WCT Noise Modeling
(top) (pkg)

Table of Contents

1. Overview

WCT provides support for “noise” in various sub-packages:

  • WireCellUtil/Spectrum.h provides low level functions: rayleigh(), hermitian_mirror(), interp(), extrap(), alias(), resamples().
  • WireCellAux/NoiseTools.h provides a Collector class to form mean spectra of various flavors from noise-rich waveforms and Generator to produce waveforms given a \(\sigma_k\) spectrum.
  • WireCellSigProc/NoiseModeler.h provides a flow graph node using a Collector intended to run on data rich in noise, collect mean spectra and convert the result to WCT noise spectra and output them to file. It makes use of a NoiseRanker to determine if any given waveform appears to be rich in noise. Also provided is the Undigitizer component which is effectively applies the inverse transform of Digitizer from gen and prepares voltage-level waves for input to the NoiseModeler.
  • WireCellGen/AddNoise.h provide flow graph nodes to add noise coherently by groups of channels and incoherently on a per-channel basis. I relies on one or more “noise models” to provide spectra. The GroupNoiseModel provides two interfaces, one for coherent and another for incoherent and both work on a channel-group basis by consuming WCT noise spectra and a WCT channel-groups data from file or configuration. The EmpiricalNoiseModel consumes WCT noise spectra and also supports runtime change in electronics shaping and gain as well as wire length binning.
  • Various Jsonnet job config and wire-cell-python canned plots.

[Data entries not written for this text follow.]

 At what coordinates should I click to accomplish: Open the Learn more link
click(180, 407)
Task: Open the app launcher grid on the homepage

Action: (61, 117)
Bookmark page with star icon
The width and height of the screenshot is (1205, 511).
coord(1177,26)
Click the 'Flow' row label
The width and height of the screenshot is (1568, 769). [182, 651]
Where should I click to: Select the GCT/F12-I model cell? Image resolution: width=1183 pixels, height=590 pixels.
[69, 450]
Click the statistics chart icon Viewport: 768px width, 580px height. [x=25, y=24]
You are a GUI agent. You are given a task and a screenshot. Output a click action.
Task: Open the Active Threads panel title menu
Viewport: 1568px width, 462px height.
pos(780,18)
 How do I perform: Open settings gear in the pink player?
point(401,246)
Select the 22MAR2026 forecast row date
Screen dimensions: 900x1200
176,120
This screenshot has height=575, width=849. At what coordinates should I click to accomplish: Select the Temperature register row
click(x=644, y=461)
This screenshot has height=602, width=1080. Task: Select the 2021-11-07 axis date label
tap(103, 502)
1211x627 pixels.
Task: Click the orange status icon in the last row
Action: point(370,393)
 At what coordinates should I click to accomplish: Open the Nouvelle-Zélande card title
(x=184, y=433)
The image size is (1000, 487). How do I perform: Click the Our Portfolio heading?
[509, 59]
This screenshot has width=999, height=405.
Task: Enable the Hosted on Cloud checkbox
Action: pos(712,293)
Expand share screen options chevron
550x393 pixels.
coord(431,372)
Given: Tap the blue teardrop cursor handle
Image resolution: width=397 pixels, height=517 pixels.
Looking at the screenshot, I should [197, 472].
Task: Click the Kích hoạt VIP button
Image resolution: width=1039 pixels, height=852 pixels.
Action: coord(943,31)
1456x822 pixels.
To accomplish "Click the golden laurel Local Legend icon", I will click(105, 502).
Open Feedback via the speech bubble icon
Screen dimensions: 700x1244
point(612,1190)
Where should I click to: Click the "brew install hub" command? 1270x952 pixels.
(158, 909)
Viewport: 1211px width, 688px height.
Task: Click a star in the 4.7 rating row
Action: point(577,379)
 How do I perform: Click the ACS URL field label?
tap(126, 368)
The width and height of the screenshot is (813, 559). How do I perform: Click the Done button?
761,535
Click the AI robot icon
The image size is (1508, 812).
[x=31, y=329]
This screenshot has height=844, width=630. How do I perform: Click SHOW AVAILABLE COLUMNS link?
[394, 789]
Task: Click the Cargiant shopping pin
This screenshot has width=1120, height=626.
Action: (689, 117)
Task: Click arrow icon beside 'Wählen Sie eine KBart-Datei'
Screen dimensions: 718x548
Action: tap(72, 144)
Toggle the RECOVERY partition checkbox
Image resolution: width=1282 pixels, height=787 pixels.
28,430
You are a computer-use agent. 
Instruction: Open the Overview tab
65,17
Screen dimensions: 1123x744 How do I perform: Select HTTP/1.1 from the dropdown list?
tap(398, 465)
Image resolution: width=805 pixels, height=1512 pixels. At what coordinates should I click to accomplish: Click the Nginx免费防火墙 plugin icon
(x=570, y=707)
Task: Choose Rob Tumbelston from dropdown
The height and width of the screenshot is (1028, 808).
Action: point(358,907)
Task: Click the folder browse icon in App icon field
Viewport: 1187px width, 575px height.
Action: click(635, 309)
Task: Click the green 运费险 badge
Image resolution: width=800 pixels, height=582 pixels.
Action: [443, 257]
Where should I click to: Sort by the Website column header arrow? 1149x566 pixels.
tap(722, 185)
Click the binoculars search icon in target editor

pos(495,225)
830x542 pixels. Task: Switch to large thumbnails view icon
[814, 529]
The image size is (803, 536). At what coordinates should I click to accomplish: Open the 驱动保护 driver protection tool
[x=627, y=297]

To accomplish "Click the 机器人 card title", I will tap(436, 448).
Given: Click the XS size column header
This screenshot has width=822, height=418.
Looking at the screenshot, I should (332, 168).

See also this presentation: org, pdf

2. WCT Noise Spectra

WCT noise spectra defines a dataset describing mean spectral amplitudes and related metadata. They are provided to WCT C++ code as objects following a schema defined here. The datasets are provided via WCT configuration mechanism either directly as Jsonnet configuration data or by naming stand-alone data files (usually as compressed JSON but Jsonnet may also be provided).

WCT noise spectra are in the form of an array of spectrum objects. Each spectrum object follows a schema describing what attributes it must or may have. The attributes are categorized as required, optional or undefined. A spectrum object must contain all required attributes. A consumer of a WCT noise file must ignore undefined attributes. An optional attribute is one that is required for some consumers and undefined for others. Consumers of optional attributes may provide default values for use if the attribute is unspecified.

2.1. Required attributes

A WCT spectral object must provide these attributes:

nsamples
an integer number providing the size of (number of contiguous time series samples taken from) the waveforms used to form the mean spectral amplitude. The nsamples must not count any zero padding that may have been applied to a waveform prior to forming the waveform contribution to the mean spectrum (ie, prior to applying the DFT). The nsamples value is distinct from the size of the freqs and amps arrays. If using NoiseTools::Collector the value for nsamples is provided by the .nticks() method.
period
a floating-point number providing the original sample period (inverse of sampling frequency) of the waveform expressed in the WCT system of units for [time]. (eg, 0.5*us for MicroBooNE). Note, period is not necessarily related to the values provided by the freqs array.
freqs
an array of floating-point numbers providing frequency values expressed in the WCT system of units for [frequency]. Note, WCT’s base unit for [frequency] is not 1.0 Hz. The size of this array must be equal to the size of the amps array and an element of freqs must provide the frequency at which the corresponding element of the amps array was sampled. The freqs array may represent an irregular sampling and may be unordered. It should include samples at or near the zero and Nyquist frequencies. In particular it need not be a regular frequency sampling of 1/period nor extend beyond the Nyquist frequency.
amps
an array of floating-point numbers providing an estimate of a mean spectral amplitude in units of [voltage] in the WCT system of units. Note that here “amps” an abbreviation of “amplitude” and not “amperage”. The value of an element of amps may be derived from some sub-sampling or interpolation of an original distribution of DFT coefficients. That is, an element of amps is the an average \(\langle|X_k|\rangle,\ k\in [0,N^{(fft)}-1]\) with \(N^{(fft)} \ge\) nsamples, over some number of waveforms of size nsamples. The inequality is typically due to zero-padding of the waveform prior to taking the DFT. Note: in preparing amps the user is recommended to provide a number of waveforms approximately equal to nsamples in order to co-optimize spectral resolution and statistical stability. User is also recommended to utilize NoiseTools::Collector for low-level noise modeling code or execute a job using NoiseModeler for a high-level development.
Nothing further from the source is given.